### Data for the task

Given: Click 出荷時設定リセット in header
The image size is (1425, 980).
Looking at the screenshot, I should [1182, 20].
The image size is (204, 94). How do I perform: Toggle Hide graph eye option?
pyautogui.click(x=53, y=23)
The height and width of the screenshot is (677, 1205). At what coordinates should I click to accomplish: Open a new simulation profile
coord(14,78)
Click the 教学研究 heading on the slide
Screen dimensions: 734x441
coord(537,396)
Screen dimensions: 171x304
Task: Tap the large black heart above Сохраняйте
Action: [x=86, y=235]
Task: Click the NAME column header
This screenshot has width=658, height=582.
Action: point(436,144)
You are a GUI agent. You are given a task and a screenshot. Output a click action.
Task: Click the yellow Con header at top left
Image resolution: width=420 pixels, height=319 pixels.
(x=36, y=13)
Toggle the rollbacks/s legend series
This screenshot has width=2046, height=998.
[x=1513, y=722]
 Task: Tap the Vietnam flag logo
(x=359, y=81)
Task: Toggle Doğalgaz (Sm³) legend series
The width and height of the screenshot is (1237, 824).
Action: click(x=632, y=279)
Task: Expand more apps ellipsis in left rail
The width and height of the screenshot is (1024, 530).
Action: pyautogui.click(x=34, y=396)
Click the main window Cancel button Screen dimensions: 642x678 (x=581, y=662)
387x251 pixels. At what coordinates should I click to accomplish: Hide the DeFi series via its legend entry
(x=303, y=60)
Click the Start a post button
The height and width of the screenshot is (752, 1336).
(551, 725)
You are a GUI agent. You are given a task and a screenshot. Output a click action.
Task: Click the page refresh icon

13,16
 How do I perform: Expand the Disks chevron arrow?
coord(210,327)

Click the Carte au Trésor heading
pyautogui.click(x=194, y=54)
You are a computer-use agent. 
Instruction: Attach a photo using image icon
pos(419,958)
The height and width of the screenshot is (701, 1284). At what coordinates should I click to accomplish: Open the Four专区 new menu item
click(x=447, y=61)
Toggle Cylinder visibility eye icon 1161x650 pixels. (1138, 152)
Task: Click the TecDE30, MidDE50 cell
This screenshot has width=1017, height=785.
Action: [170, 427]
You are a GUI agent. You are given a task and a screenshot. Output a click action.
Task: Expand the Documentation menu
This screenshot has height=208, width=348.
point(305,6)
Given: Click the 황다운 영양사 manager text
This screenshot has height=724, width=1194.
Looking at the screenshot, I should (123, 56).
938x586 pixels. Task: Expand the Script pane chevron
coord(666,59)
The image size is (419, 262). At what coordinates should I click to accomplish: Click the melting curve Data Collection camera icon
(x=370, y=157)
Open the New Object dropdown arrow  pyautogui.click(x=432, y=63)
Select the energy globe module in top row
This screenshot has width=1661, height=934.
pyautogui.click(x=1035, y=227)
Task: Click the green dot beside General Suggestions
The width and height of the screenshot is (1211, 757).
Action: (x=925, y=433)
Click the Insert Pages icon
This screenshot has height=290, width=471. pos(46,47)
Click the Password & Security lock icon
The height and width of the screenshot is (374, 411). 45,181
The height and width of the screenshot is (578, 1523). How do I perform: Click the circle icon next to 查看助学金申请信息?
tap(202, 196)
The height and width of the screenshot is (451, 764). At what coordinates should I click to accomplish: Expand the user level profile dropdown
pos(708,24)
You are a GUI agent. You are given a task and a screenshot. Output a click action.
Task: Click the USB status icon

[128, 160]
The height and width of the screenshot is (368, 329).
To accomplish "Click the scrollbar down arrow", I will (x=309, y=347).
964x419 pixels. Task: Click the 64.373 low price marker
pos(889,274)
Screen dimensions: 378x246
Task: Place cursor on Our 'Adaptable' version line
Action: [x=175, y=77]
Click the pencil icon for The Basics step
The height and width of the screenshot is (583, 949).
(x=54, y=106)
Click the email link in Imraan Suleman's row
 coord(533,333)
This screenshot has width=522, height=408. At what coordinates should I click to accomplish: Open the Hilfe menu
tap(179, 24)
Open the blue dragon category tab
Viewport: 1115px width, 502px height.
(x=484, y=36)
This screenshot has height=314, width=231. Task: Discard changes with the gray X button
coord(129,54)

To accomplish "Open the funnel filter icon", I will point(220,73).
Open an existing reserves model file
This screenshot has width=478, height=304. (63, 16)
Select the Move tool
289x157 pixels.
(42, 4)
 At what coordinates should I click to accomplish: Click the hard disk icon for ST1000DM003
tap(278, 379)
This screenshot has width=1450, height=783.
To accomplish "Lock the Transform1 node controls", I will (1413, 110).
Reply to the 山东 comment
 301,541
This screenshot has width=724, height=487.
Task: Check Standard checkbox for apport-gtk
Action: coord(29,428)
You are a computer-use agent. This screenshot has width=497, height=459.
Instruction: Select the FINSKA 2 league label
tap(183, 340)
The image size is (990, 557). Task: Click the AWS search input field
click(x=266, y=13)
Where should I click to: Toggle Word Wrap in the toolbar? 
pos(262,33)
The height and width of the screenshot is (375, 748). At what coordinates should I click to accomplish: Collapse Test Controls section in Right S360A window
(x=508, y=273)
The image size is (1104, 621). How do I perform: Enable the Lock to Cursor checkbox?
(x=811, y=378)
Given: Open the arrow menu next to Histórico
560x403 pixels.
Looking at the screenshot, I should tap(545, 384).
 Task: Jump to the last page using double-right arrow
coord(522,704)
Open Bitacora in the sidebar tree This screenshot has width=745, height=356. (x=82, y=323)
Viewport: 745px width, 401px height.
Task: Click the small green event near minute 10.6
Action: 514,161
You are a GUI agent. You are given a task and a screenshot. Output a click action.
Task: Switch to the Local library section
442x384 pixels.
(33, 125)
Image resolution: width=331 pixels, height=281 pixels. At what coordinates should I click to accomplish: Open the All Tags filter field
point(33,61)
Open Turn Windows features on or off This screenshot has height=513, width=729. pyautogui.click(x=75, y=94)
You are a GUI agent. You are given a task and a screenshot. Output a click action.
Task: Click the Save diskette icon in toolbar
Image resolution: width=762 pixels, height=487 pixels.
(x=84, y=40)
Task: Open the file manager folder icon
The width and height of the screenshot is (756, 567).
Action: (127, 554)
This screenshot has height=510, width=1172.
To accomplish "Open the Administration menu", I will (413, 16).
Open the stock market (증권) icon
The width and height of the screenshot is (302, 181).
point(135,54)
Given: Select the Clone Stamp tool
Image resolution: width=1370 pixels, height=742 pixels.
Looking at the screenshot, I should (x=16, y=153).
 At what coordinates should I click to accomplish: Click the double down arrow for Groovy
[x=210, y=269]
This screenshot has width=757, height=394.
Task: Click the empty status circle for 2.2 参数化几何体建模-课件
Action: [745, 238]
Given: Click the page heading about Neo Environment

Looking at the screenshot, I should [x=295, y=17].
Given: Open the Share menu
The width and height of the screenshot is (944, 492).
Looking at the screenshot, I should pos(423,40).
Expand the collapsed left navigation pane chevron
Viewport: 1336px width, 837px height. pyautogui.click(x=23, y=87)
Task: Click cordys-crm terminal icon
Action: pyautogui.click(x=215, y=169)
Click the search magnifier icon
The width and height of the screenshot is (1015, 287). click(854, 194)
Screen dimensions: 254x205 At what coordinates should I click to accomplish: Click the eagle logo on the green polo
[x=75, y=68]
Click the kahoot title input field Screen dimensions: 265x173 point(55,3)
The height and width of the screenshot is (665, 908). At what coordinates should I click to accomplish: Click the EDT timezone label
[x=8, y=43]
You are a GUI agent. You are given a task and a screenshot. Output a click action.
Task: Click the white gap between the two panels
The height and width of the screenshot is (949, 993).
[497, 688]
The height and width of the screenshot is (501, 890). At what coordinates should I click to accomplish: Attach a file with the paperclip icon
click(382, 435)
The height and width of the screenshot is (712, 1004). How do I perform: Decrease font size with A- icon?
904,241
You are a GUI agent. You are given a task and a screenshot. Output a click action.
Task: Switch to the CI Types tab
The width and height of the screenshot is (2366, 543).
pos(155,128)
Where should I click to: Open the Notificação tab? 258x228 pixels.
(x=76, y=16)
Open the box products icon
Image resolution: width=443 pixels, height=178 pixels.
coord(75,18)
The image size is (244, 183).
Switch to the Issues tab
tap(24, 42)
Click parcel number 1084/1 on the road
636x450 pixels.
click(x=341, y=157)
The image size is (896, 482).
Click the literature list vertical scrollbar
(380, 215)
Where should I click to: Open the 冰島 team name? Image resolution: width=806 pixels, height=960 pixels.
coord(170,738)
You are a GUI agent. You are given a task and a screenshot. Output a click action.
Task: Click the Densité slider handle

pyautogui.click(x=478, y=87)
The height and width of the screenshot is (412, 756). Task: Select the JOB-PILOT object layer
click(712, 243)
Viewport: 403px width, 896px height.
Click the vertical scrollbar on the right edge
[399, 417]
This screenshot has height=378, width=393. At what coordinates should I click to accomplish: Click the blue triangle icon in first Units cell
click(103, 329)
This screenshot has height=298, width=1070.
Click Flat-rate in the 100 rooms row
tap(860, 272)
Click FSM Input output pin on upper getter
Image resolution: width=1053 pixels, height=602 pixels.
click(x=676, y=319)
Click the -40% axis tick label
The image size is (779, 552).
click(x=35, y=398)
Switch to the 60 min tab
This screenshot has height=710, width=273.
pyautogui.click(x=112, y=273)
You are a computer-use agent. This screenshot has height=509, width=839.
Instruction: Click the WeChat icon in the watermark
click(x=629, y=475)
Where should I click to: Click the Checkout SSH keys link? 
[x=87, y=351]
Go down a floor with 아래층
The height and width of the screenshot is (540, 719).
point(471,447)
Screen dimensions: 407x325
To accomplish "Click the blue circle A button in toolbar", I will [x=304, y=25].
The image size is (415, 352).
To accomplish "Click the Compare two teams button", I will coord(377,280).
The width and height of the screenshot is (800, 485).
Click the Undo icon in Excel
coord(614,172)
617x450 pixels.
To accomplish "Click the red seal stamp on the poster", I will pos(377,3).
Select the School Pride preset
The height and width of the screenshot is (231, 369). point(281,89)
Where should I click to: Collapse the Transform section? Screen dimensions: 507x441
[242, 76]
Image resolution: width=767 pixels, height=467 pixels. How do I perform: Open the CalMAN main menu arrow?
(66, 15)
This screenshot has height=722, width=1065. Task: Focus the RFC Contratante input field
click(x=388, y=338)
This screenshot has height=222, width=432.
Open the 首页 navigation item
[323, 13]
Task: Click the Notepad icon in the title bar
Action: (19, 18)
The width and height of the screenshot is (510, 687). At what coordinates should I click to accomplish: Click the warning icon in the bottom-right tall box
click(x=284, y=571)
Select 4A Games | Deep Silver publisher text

### Brief
Can you reproduce the records above verbatim, starting at their very first line and ending at the line containing "pyautogui.click(x=53, y=23)", with both of those lines included?

### Output of the exercise
Given: Click 出荷時設定リセット in header
The image size is (1425, 980).
Looking at the screenshot, I should [1182, 20].
The image size is (204, 94). How do I perform: Toggle Hide graph eye option?
pyautogui.click(x=53, y=23)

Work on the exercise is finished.